Lorsque les cellules précurseurs cérébraux se transforment en neurones matures, elles sont appelées cellules post-mitotiques ou non-divisées (c’est-à-dire qui ont perdu la capacité de se diviser), ce qui rend le cerveau mature largement inaccessible à l’HDR – ce que les chercheurs pensaient auparavant. L’équipe a maintenant montré qu’il est possible que les neurones post-mitotiques du cerveau subissent activement l’HDR, en désignant la stratégie vSLENDR (viral mediated single-cell labeling of endogenous proteins by CRISPR-Cas9-mediated homology-directed repair : marquage monocellulaire à médiation virale de protéines endogènes par réparation dirigée par homologie avec CRISPR-Cas9 – une stratégie à médiation virale pour l’édition précise du génome dans le cerveau des mammifères). La clé critique du succès de ce processus est l’utilisation combinée de CRISPR-Cas9 et d’un virus.

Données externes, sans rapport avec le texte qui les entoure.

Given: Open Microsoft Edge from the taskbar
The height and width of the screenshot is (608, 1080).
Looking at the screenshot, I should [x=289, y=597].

Le virus adéno-associé (AAV) est un virus faiblement immunogène et non toxique utilisé par les scientifiques comme mécanisme efficace de délivrance pour toutes sortes de gènes. Ce virus peut effectivement fournir le modèle de donneur nécessaire pour l’HDR, ce qui augmente son efficacité. L’équipe a d’abord emballé la machinerie nécessaire pour l’édition du génome dans l’AAV et l’a livré aux neurones de souris transgéniques exprimant Cas9, obtenant ainsi une HDR spectaculaire dans les neurones post-mitotiques du cerveau.

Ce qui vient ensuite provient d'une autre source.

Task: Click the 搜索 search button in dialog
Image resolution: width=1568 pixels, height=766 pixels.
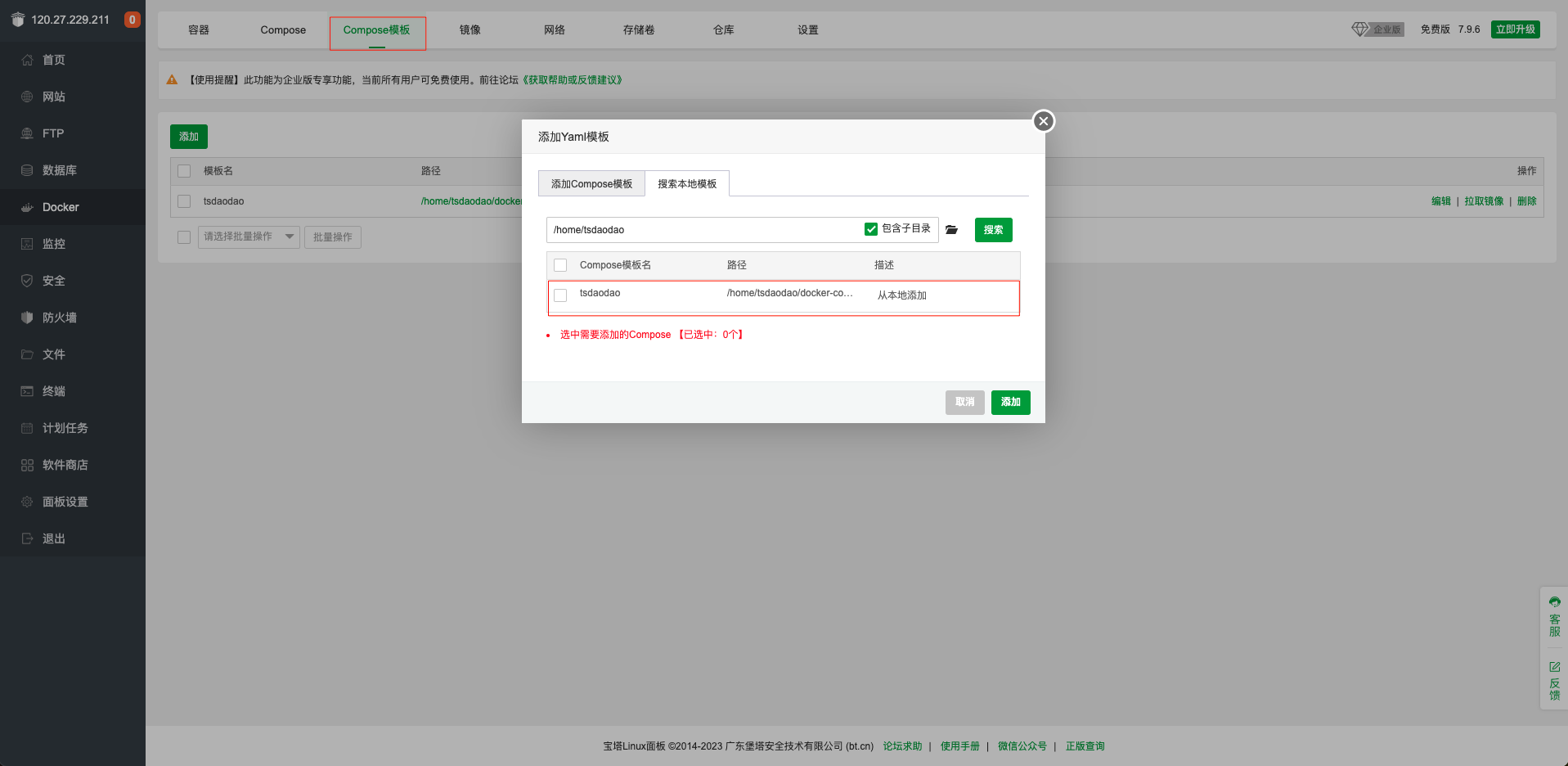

Ils ont ensuite créé un double système viral leur permettant d’utiliser la technologie sur des animaux qui n’avaient pas été conçus pour exprimer Cas9. Ils ont testé ce double système viral sur un modèle de souris âgé montrant que la technique vSLENDR peut être applicable sur des modèles pathologiques d’âges avancés.
vSLENDR est un nouvel outil puissant pour les sciences fondamentales et translationnelles aussi bien, capable d’une édition précise de l’information génétique quel que soit le type de cellule, la maturité cellulaire, la région du cerveau ou de l’âge. Le nouveau vSLENDR est plus efficace, flexible et concis, ce qui permet aux chercheurs d’étudier une myriade de processus et de fonctionnalités cérébrales avec une facilité sans précédent. Tout aussi important est son utilisation potentielle dans les modèles de maladies neuropathologiques, accélérant la recherche et le développement de nouvelles thérapeutiques; établir la science fondamentale d’aujourd’hui comme fondement des cures de demain.
Ce travail a été soutenu par le National Institute of Health, le Human Frontier Science Program, le JST / PRESTO – Japan Science and Technology Agency Precursory Research for Embryonic Science and Technology, l’Institut Max Planck de Floride pour les Neurosciences (MPFI) et la Société Max Planck. Le contenu de cet article relève de la seule responsabilité des auteurs et ne représente pas nécessairement les opinions officielles des agences de financement.
Jun Nishiyama*, Takayasu Mikuni*, and Ryohei Yasuda
*Co-firt authors
Neuron, October 19 2017, Advance online publication.